■ Task directions:
Please return only the lines from the one with "This screenshot has height=819, width=1456." through the final line of the data, unchanged, with pictures omitted.
--- Source data ---
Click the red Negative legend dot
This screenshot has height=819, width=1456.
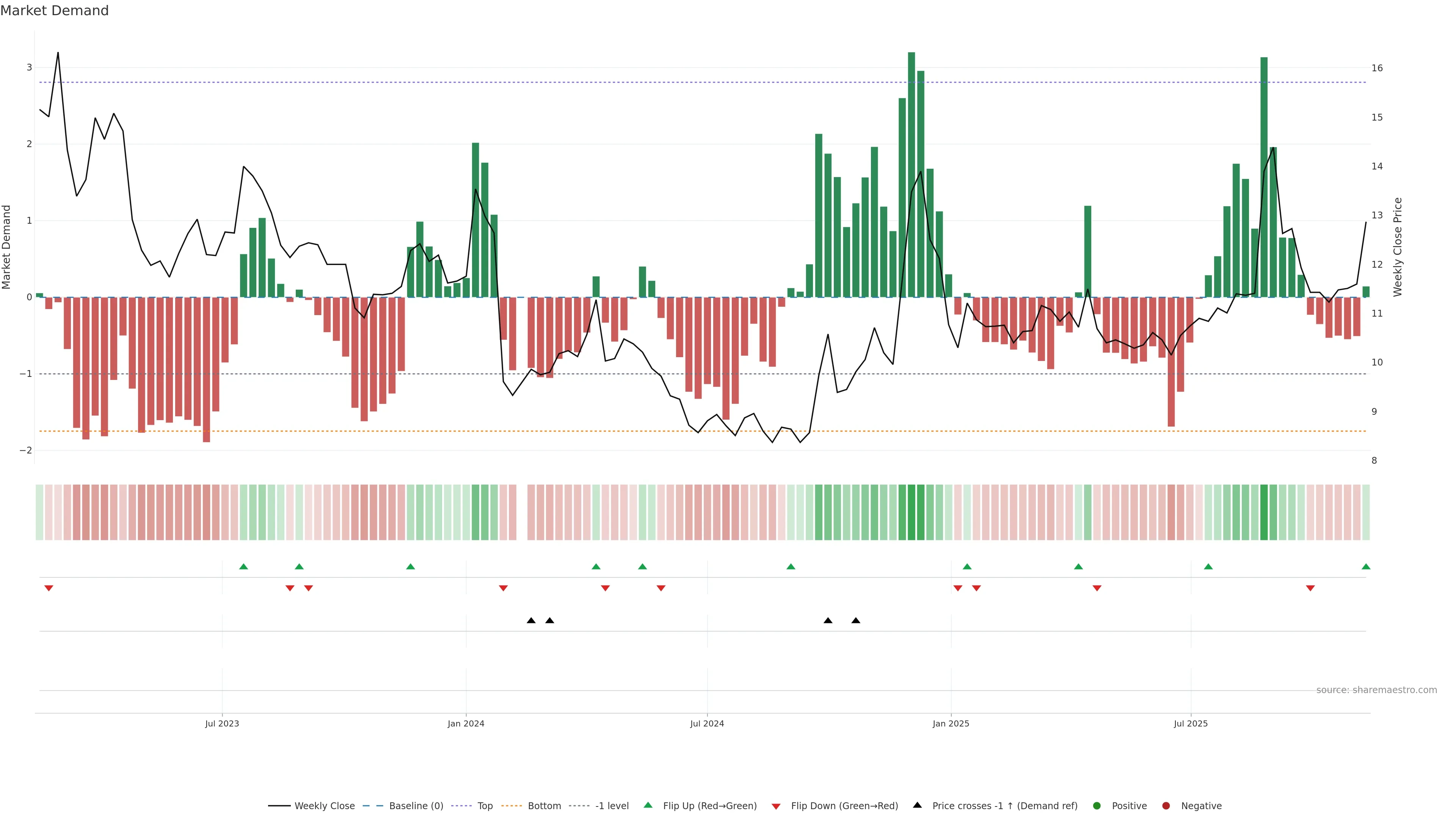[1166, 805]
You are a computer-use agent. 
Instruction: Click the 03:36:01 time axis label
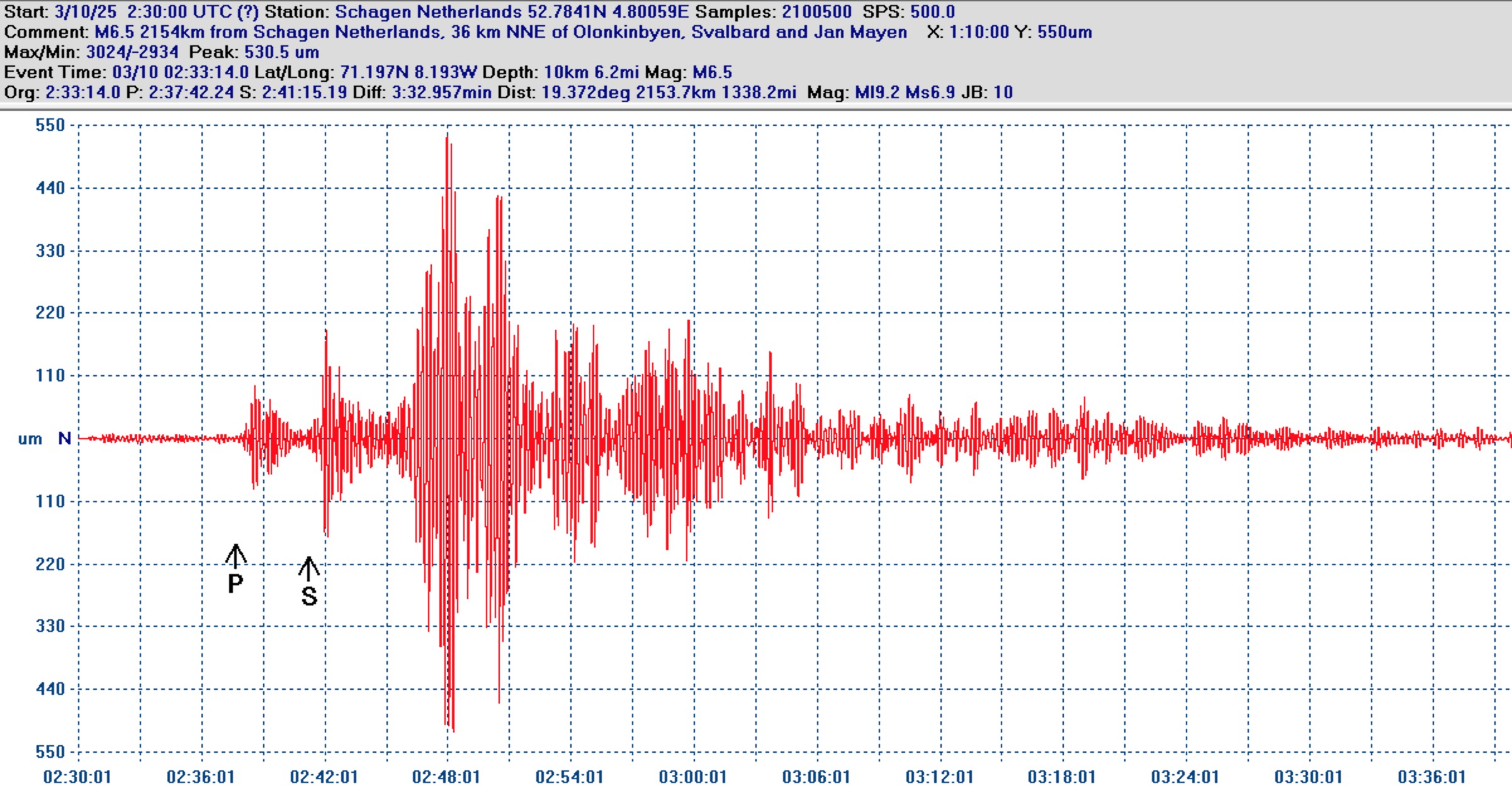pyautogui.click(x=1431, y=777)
---
■ Output of the exercise:
This screenshot has height=819, width=1456.
[1166, 805]
You are a computer-use agent. 
Instruction: Click the 03:36:01 time axis label
pyautogui.click(x=1431, y=777)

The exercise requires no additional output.